Now this is all anecdotal, but I do find common themes when these discussions happen. Generally speaking, it can really help people and rarely hurts them to be exposed to potent basics early in life.
Well done.
What have they done with their little computers? Anything notable? If you can share, please do.
Thank you for your detailed answer! I enjoy hearing about other programs and experiences. I didn't have the benefit of something like this growing up, so I have to guess a fair bit about what is helpful and will only know for sure 15 years from now when my former students might tell me.
> What have they done with their little computers? Anything notable? If you can share, please do.
We only really picked up the computers themselves in the last 2-3 weeks of class; we were much more into theory and logic. I provided some system calls to move sprites around on the top of the screen, so there were some simple games written using that... and one student implemented a game inviting you to guess the computer's number.
> Basically, the teacher asked is to declare what we were going to try and do and that was more about making sure we did something besides play games than it was anything else.
This sounds really awesome. This sounds like what I try to do with after-school robotics.

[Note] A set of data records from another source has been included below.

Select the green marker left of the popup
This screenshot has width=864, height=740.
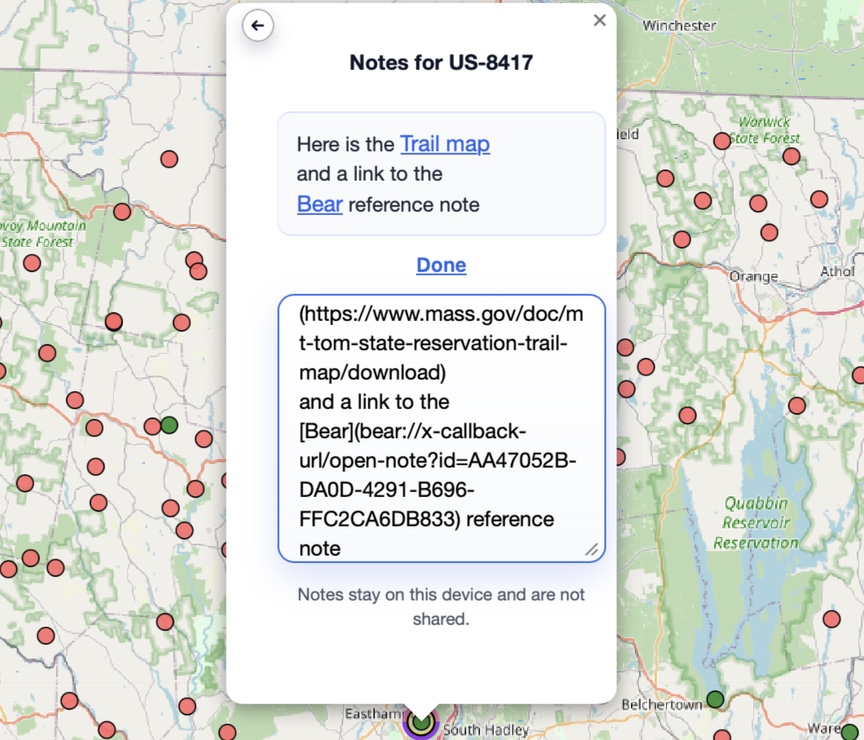pos(169,425)
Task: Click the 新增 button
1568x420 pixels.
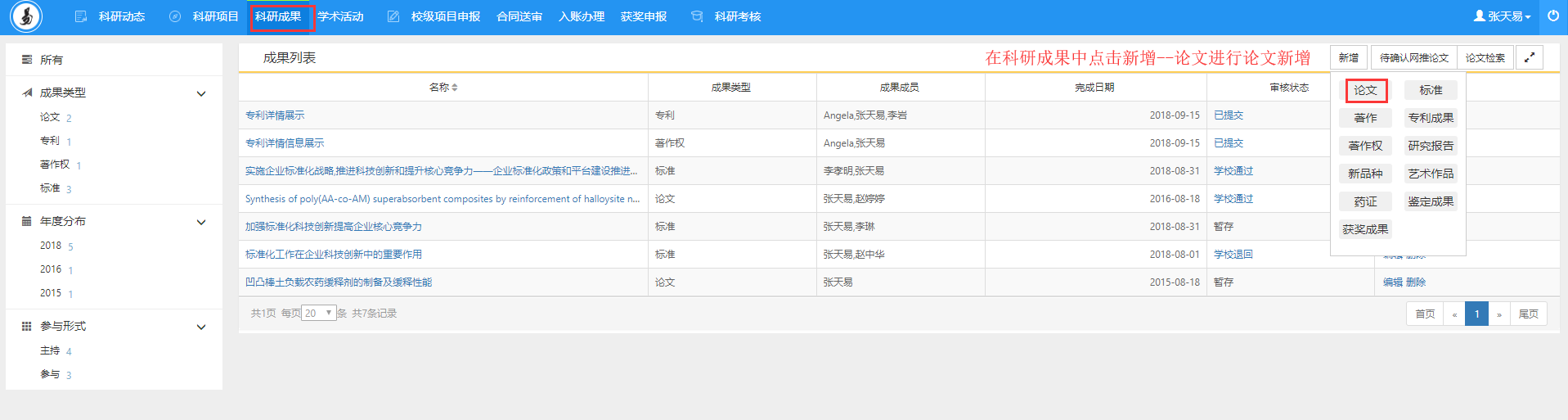Action: pos(1348,57)
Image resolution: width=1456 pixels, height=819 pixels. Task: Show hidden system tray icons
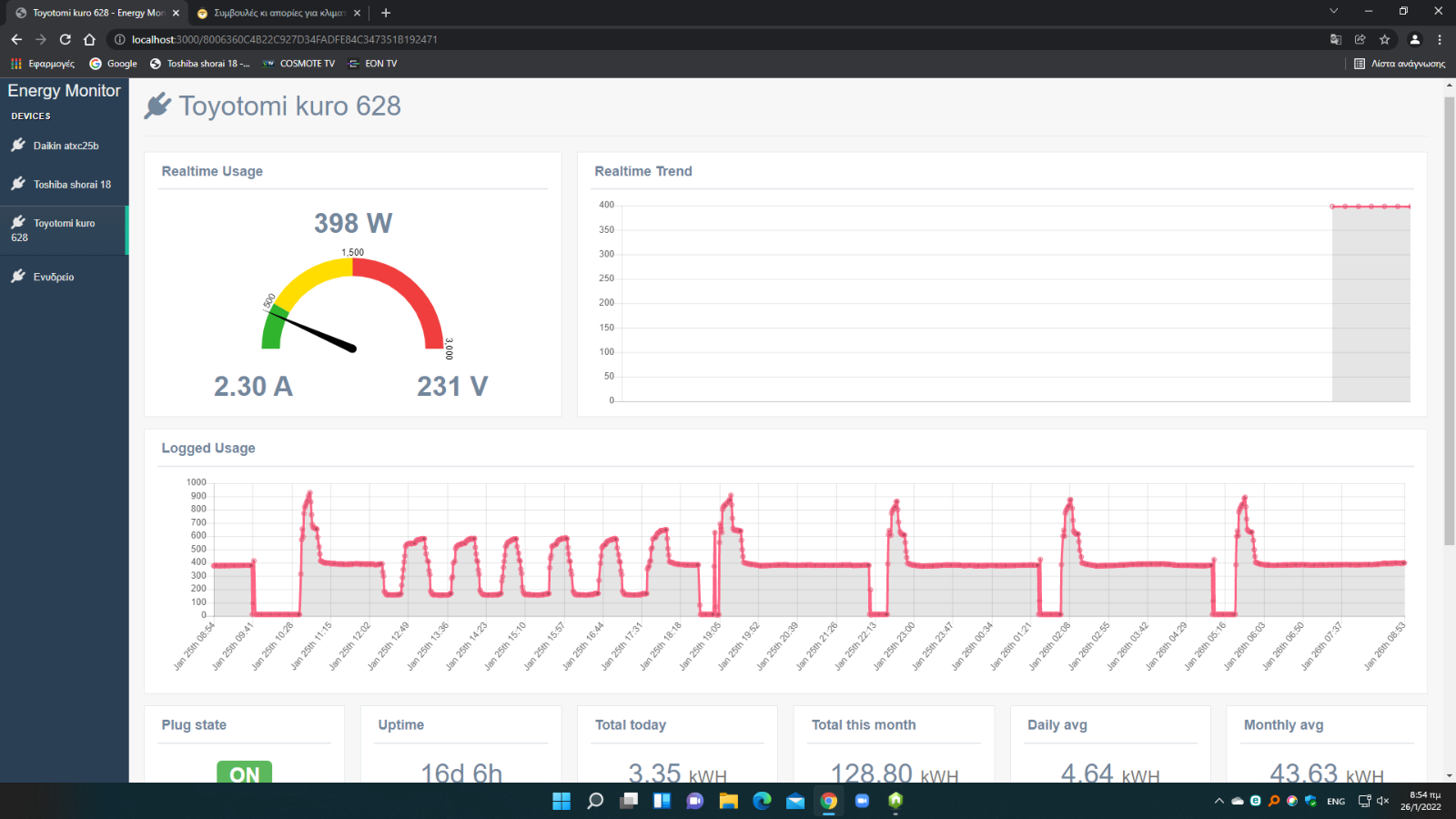click(x=1219, y=801)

My (older) brothers had a really awesome educational experience where the local district had set up something they called "Independent Learning Module" and later "Kleine Schule" that was very much self directed.

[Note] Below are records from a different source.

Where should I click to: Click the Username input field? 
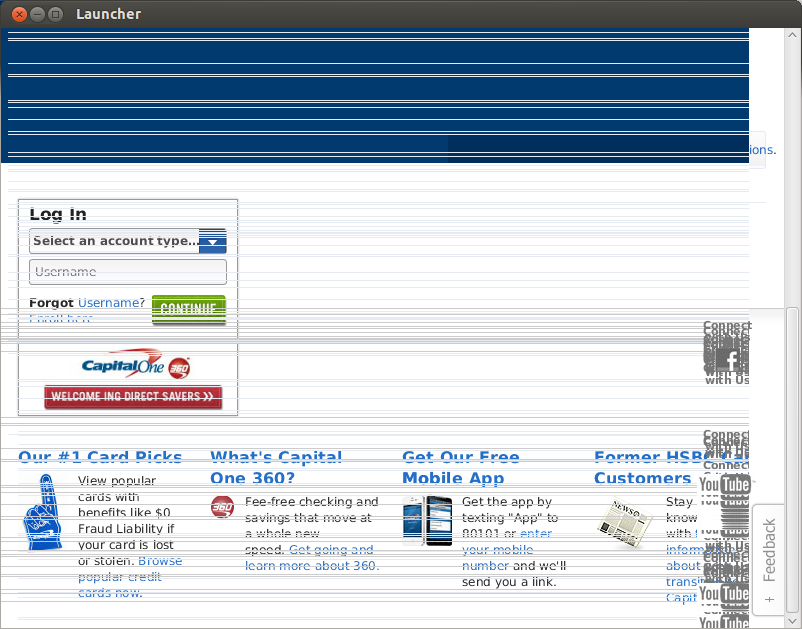pyautogui.click(x=128, y=272)
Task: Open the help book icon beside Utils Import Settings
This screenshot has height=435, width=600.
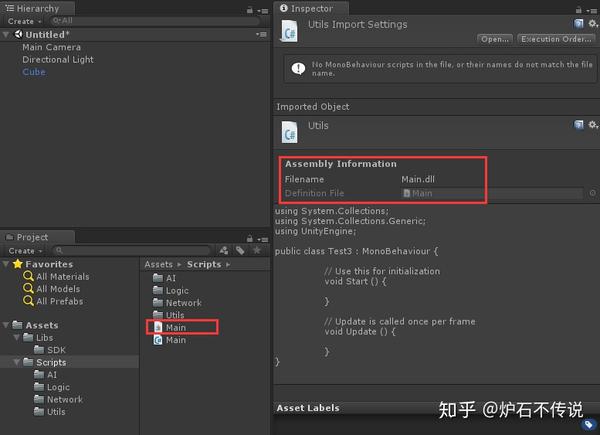Action: (x=579, y=24)
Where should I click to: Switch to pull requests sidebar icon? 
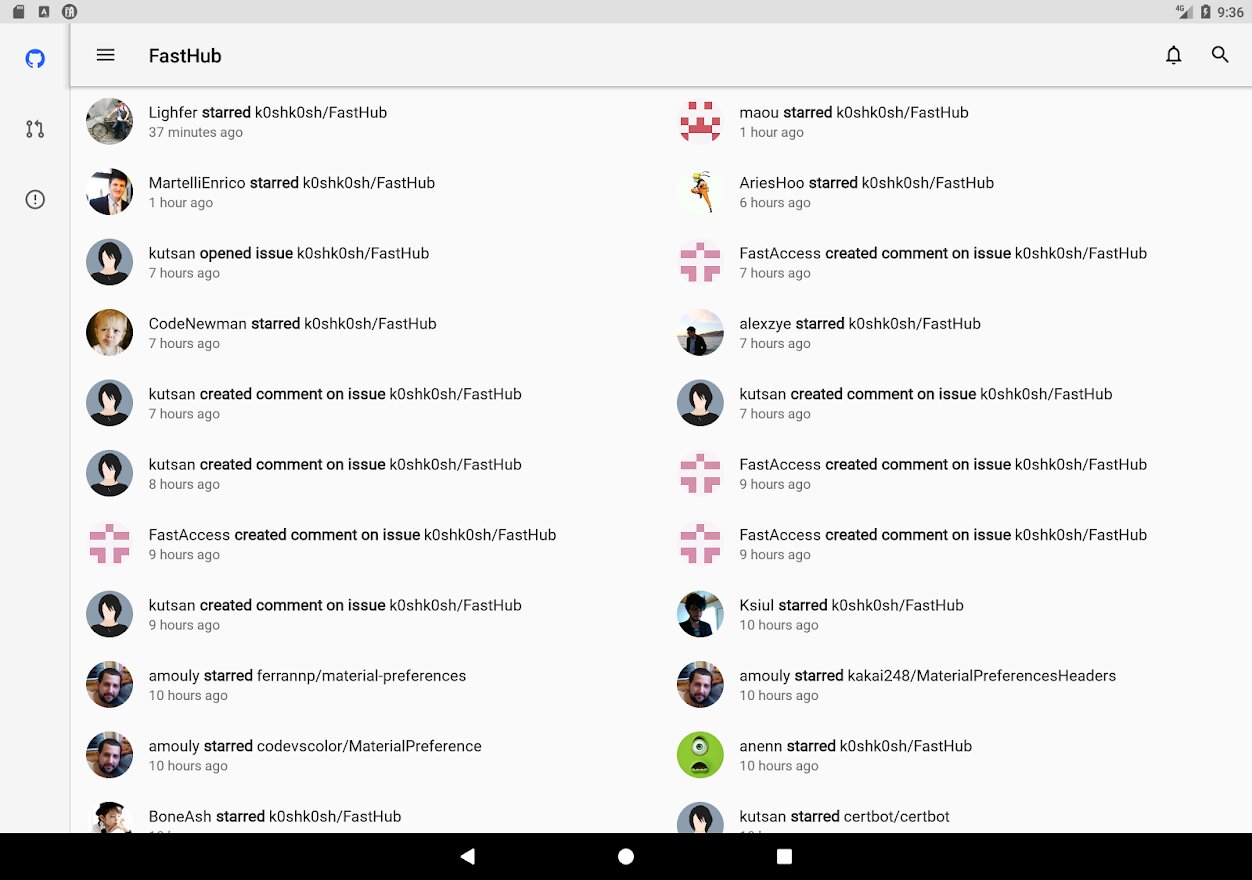(35, 129)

Education is much more regimented now-- whether in public schools or private schools. All the emphasis on standards, unified curriculum, alignment and articulation of courses to colleges, etc, have certainly improved the depth of education and likely improved the average quality of education. But these changes also make it harder to offer an experience like this.
Perhaps the pendulum is slowly starting to swing the other way, with a lot of discussion of "student agency".
From the after-school program-- it's interesting how students struggle at first with setting the agenda. I have high achieving students who breeze through all kinds of things that I think of as difficult. But then other things, like organizing a set of to-do items onto a calendar to make a coarse schedule, often seem daunting to the students and cause paralysis.
A few days later, we take that stuff and work out what we think needs doing and then we do it.
Of course it never works, or is slow. I remember the first attempt being slow. We computed all the crazy screen addresses. On an Apple this is far more convoluted than one might think.
An iteration or few later we have lookup tables, now understand why those were in the Apple documentation and a ship moving.
Wash, rinse repeat for all sorts of stuff.
If I had it to do over again, I would collect the bits of code, info and package it up with a lesson in each one.
Students work through those and end up with a library of things they can combine to do fun things.
We would get stuck on big picture stuff. That is where the teacher was super high value.
We would lose interest, or wonder about something else. They would remind us what we said we wanted to do and help us do it minimally.
That’s how it was explained to me in 1973 by Mr. Willoughby, a math teacher who also taught Computer Programming in my high school. We didn’t actually have an LGP30, but he had learned on one, and graded our programs handed in written on paper.
Fortunately, this was only for the first half of the class; after we learned this machine language, we graduated to a higher-level language, Neat3, for the NCR (yes, the cash register company) Century 100, one of which the school district did own. Subsequent assignments were handed in on punchcards and actually compiled and run. By the teacher. After school. So you’d get back your compile error the next day, or if you were more fortunate, your output. If your program compiled and ran and gave the right answer the first time, you’d get a grade of 100. Then 97, 94, 91, etc. It was quite the motivation for carefully planning things out ahead of time.
And his reason for starting with machine language? “Well, you can’t expect anyone to understand what’s really going on in higher-level languages if you don’t know what’s happening underneath, right?” Worked for me.